Pete Wagner knows how hard it can be to find your dream skis. “Shortly after I moved to Telluride,” Wagner says, “I bought a pair that I thought would be great for me, but weren’t.” So, he did what frustrated consumers often do: He made his own. In 2006, Wagner launched Wagner Custom Skis to build planks for others who crave gear that’s uniquely suited to their needs
and preferences.

Instead of using molds, as commercial and even other “custom” manufacturers do, Wagner—who engineered technology to make custom golf clubs before he worked on skis—starts from scratch every time. He uses info supplied through a “skier DNA” questionnaire, which asks skiers about their preferred terrain and current boards. Wagner plugs the answers into software he designed that helps him determine what size and shape to build the skis and what materials to use. Then, he turns that model into reality with high-tech ski manufacturing machines that can execute—with precision—a pair of maneuverable skis that zipper through trees, float over powder, and rail on groomers…if that’s what you want. And Wagner’s factory is as individualized as his skis. A former gas station during Telluride’s gold-mining days, the 1930s building now sports six rooftop solar panels to generate hot water for the in-floor heat, and wind-generated electricity powers the high-tech computer-controlled equipment Wagner uses to manufacture skis.

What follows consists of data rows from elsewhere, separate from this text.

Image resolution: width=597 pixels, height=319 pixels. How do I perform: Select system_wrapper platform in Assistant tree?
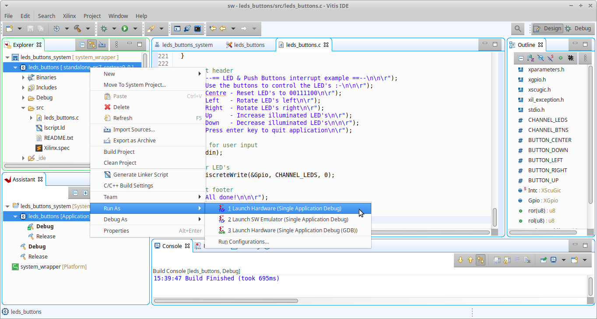click(x=41, y=267)
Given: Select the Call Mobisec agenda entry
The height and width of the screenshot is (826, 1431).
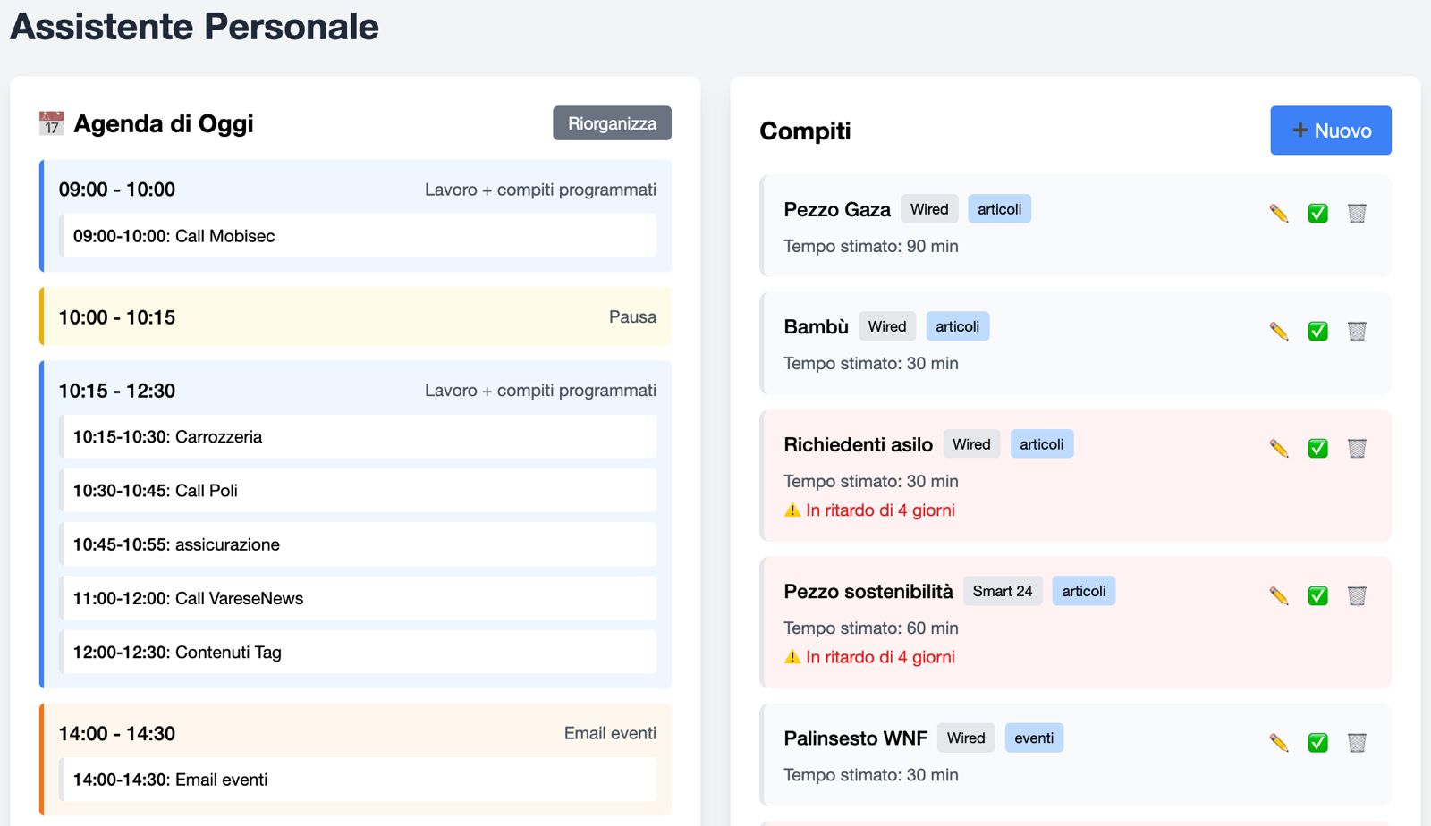Looking at the screenshot, I should [358, 236].
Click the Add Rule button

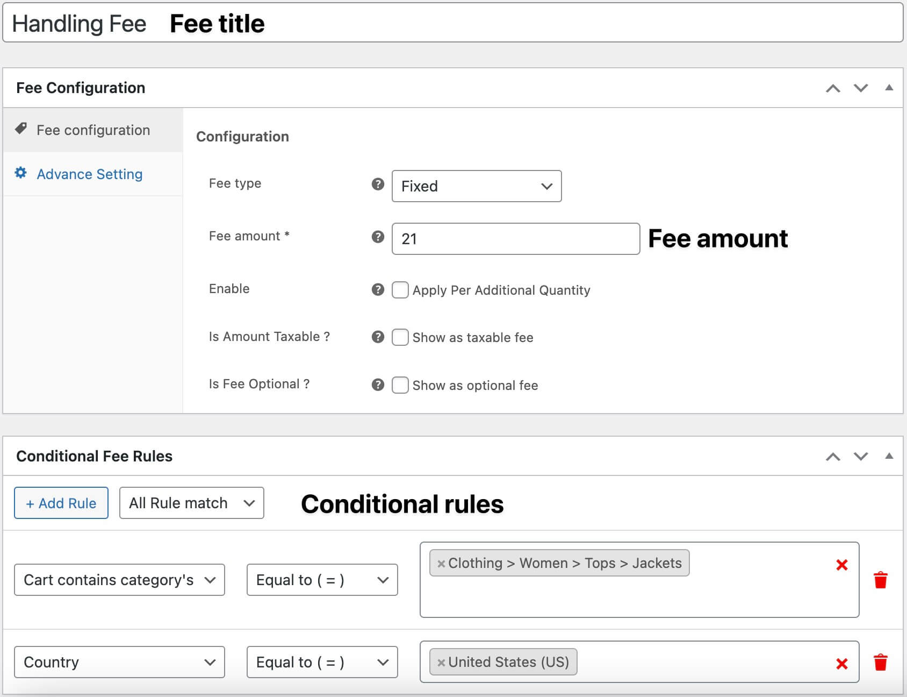click(x=61, y=503)
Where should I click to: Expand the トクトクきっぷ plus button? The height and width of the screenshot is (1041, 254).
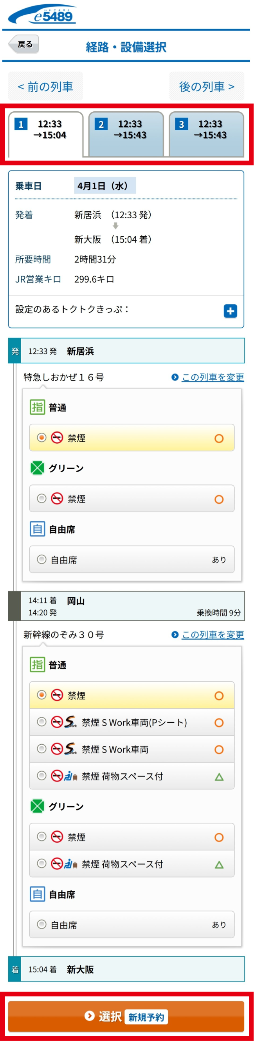click(x=230, y=311)
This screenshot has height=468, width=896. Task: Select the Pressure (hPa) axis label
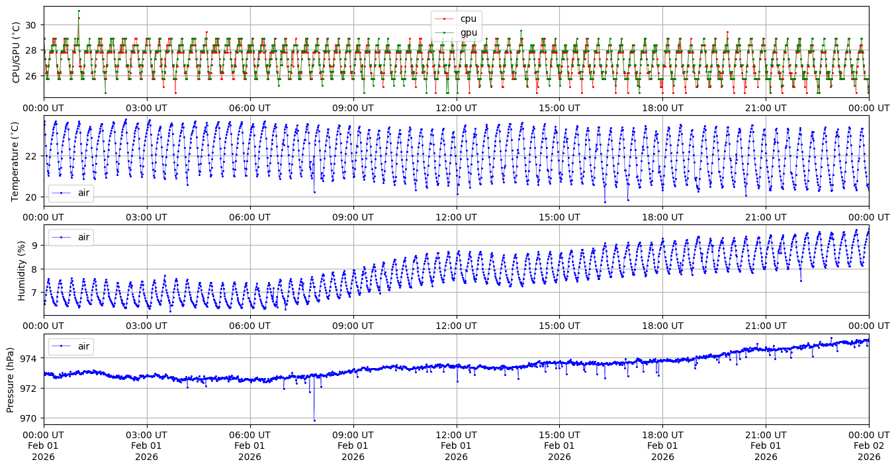[x=11, y=379]
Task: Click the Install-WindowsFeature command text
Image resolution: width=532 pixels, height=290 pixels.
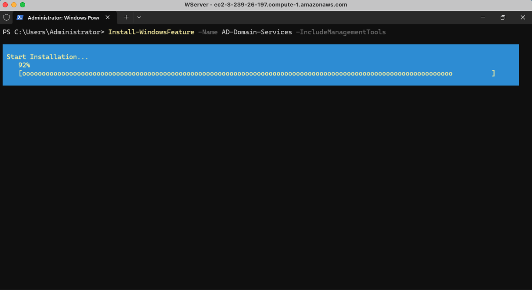Action: 151,32
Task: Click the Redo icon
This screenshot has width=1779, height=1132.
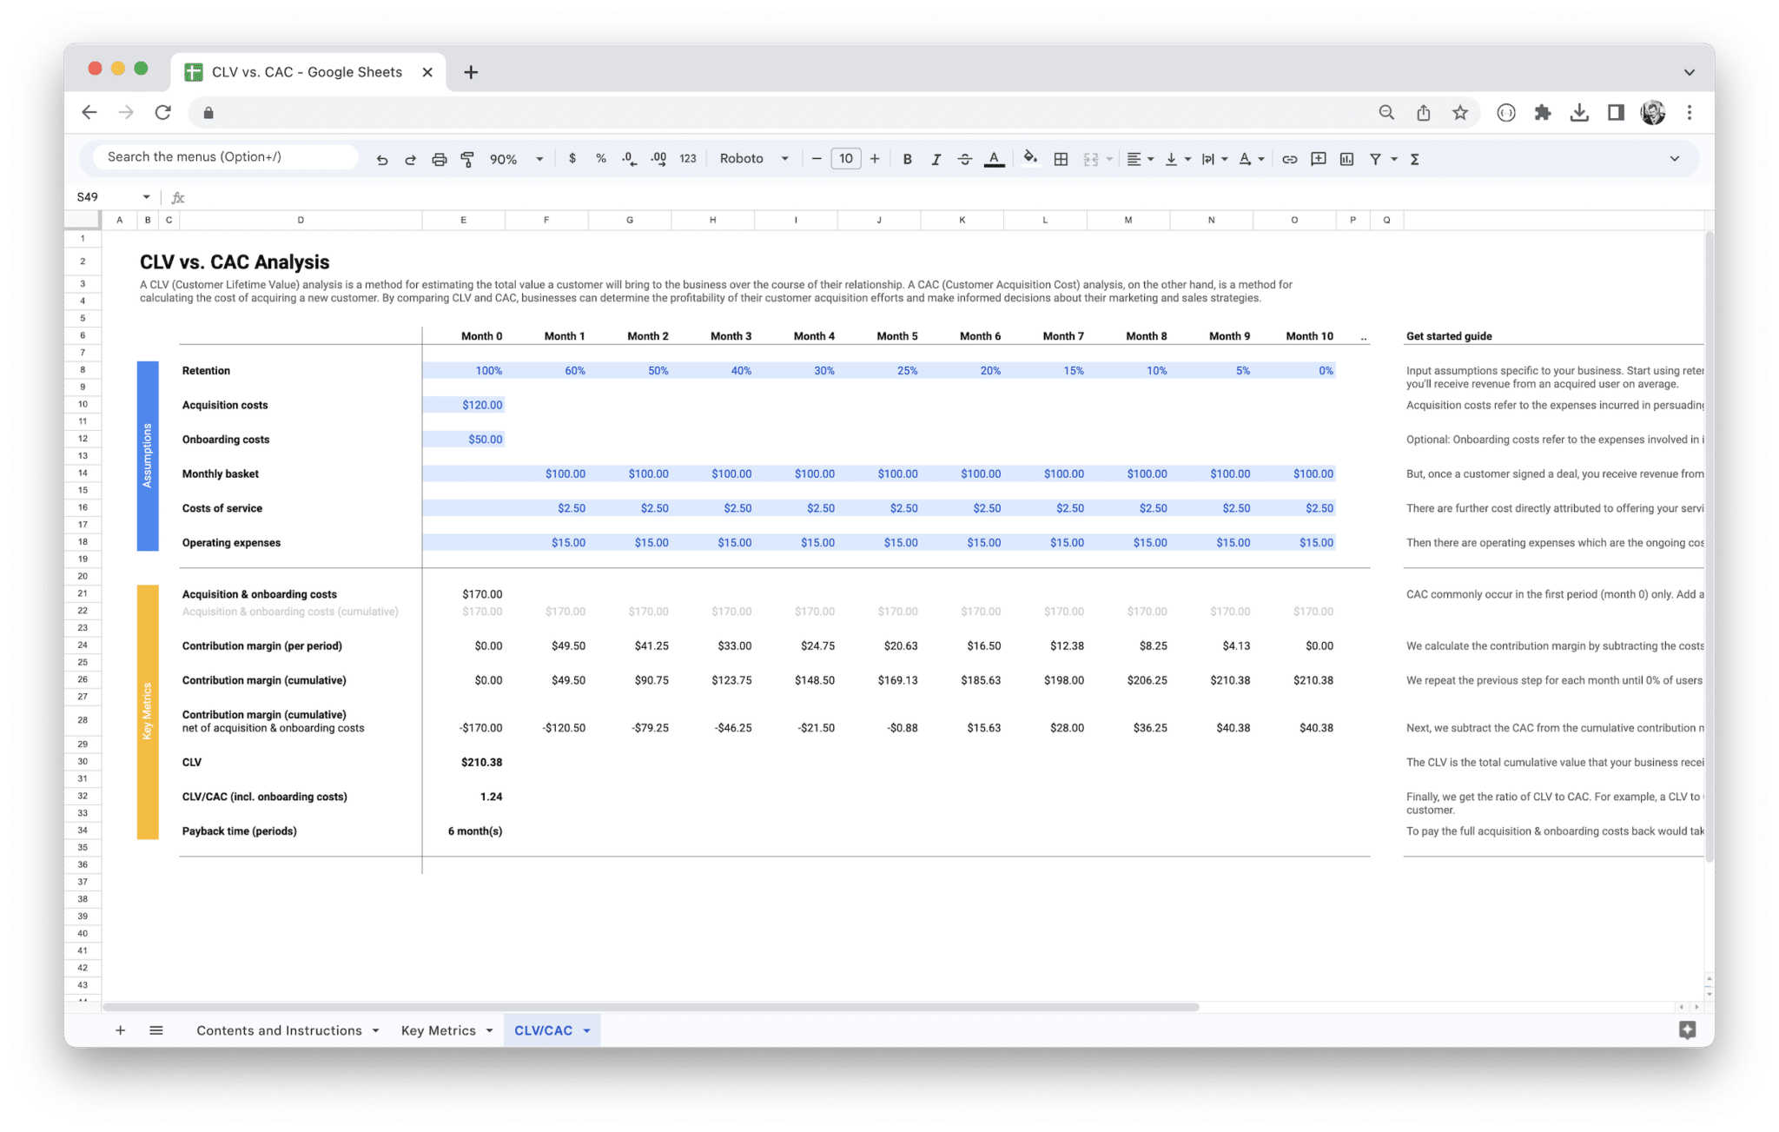Action: pos(410,158)
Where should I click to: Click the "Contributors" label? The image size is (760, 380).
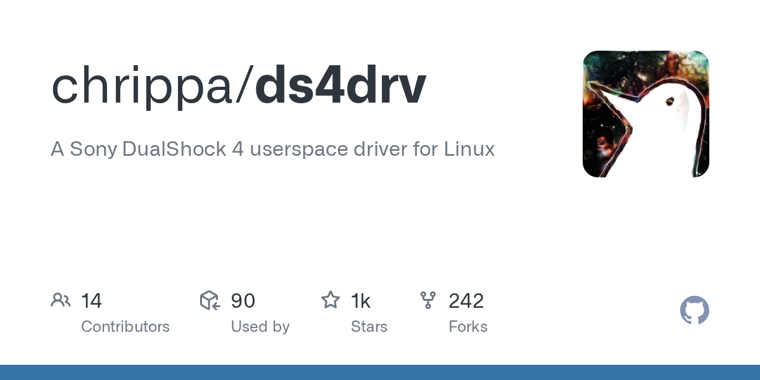pyautogui.click(x=125, y=327)
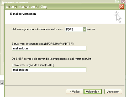
Task: Expand the POP3 server type dropdown arrow
Action: point(85,29)
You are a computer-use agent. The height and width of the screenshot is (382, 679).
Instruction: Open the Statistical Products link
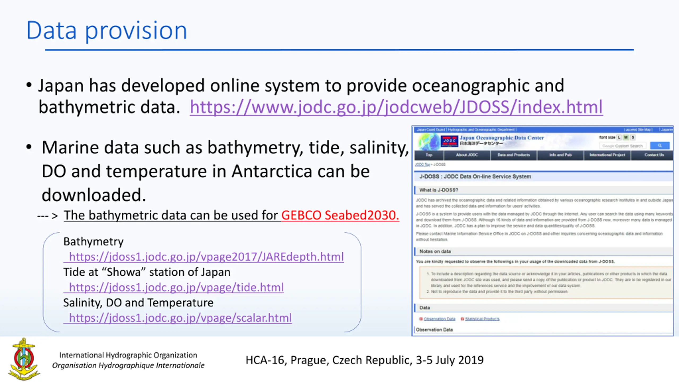click(x=482, y=319)
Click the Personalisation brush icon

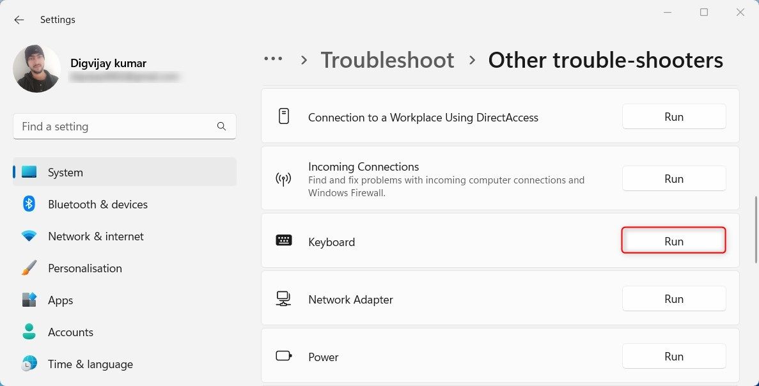click(x=29, y=268)
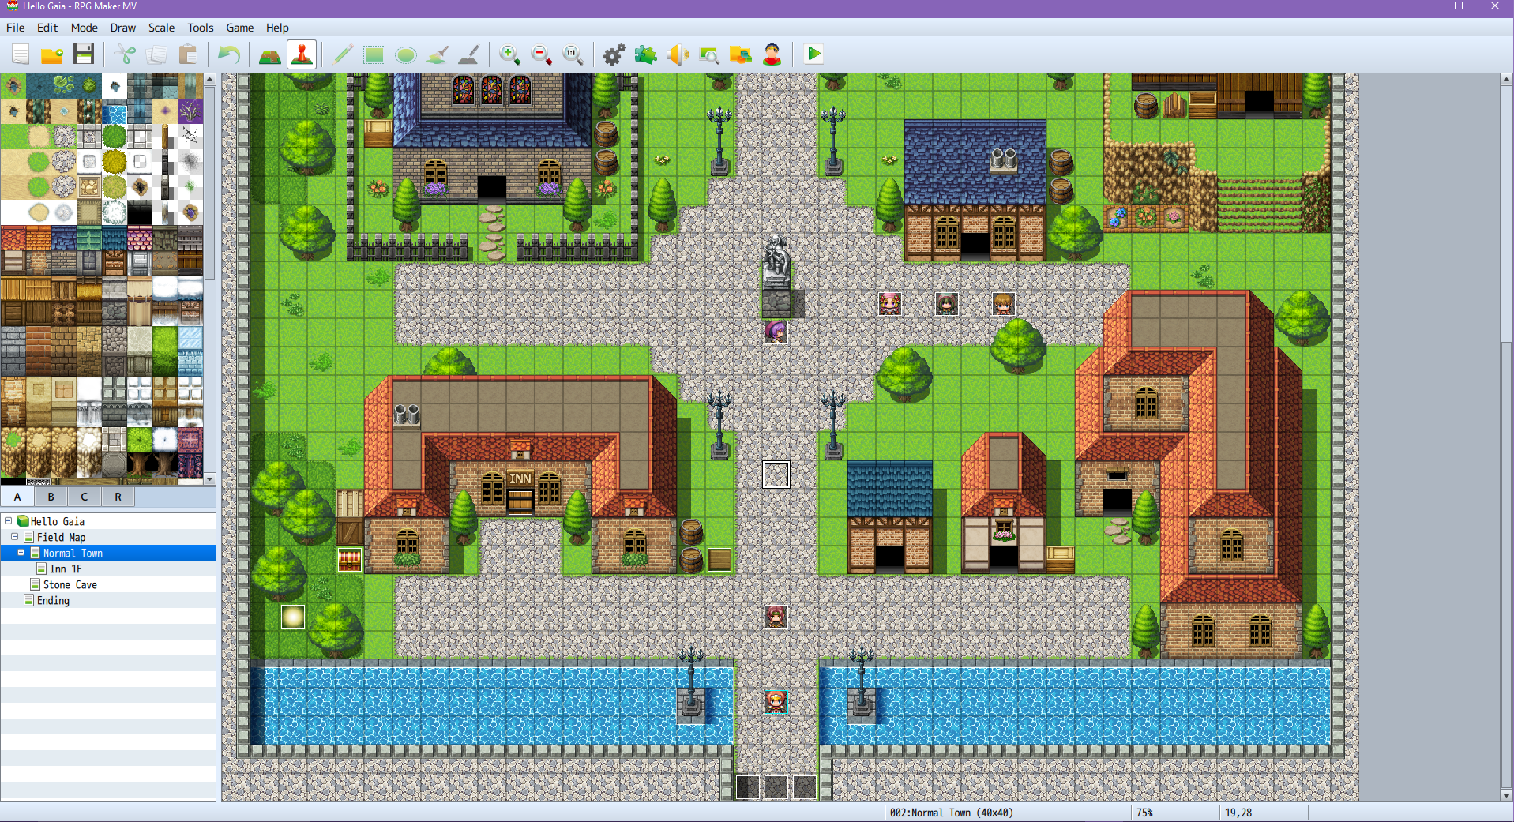This screenshot has width=1514, height=822.
Task: Start the Playtest with the green arrow
Action: click(813, 54)

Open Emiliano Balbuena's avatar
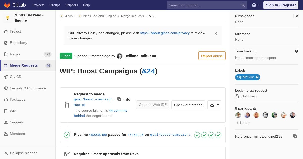tap(120, 56)
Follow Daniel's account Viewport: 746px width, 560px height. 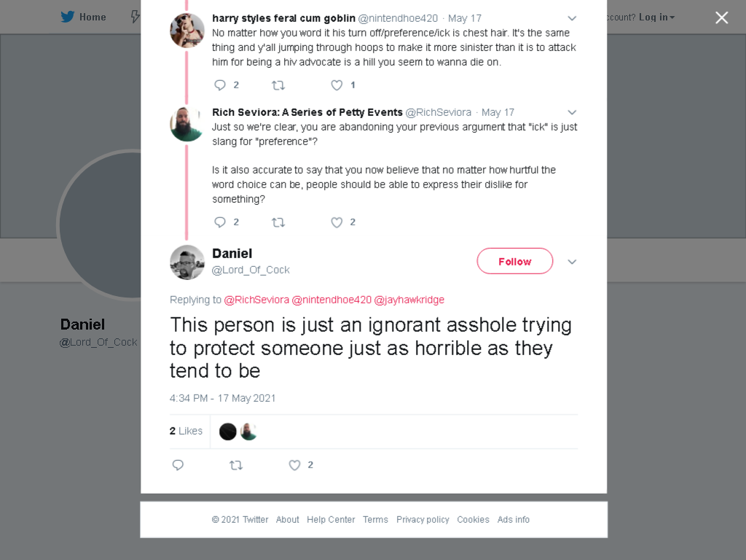[x=515, y=261]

Starting at $1,750 a pair, the skis aren’t cheap, yet Wagner and his team of seven year-round employees and about a half-dozen seasonal workers can barely keep up with demand. “We just keep getting busier and busier,” Wagner says. Last year, the team produced more than 1,000 pairs. And although pros are starting to ski his boards, Wagner says many of his devotees are “dirtbags who are the best skiers at their ski area and have a dream ski in their heads.” In fact, Wagner himself logs an impressive 80 days of skiing a season. “We’re a bunch of ski bums,” he says. “We make skis the way we want them to be built.”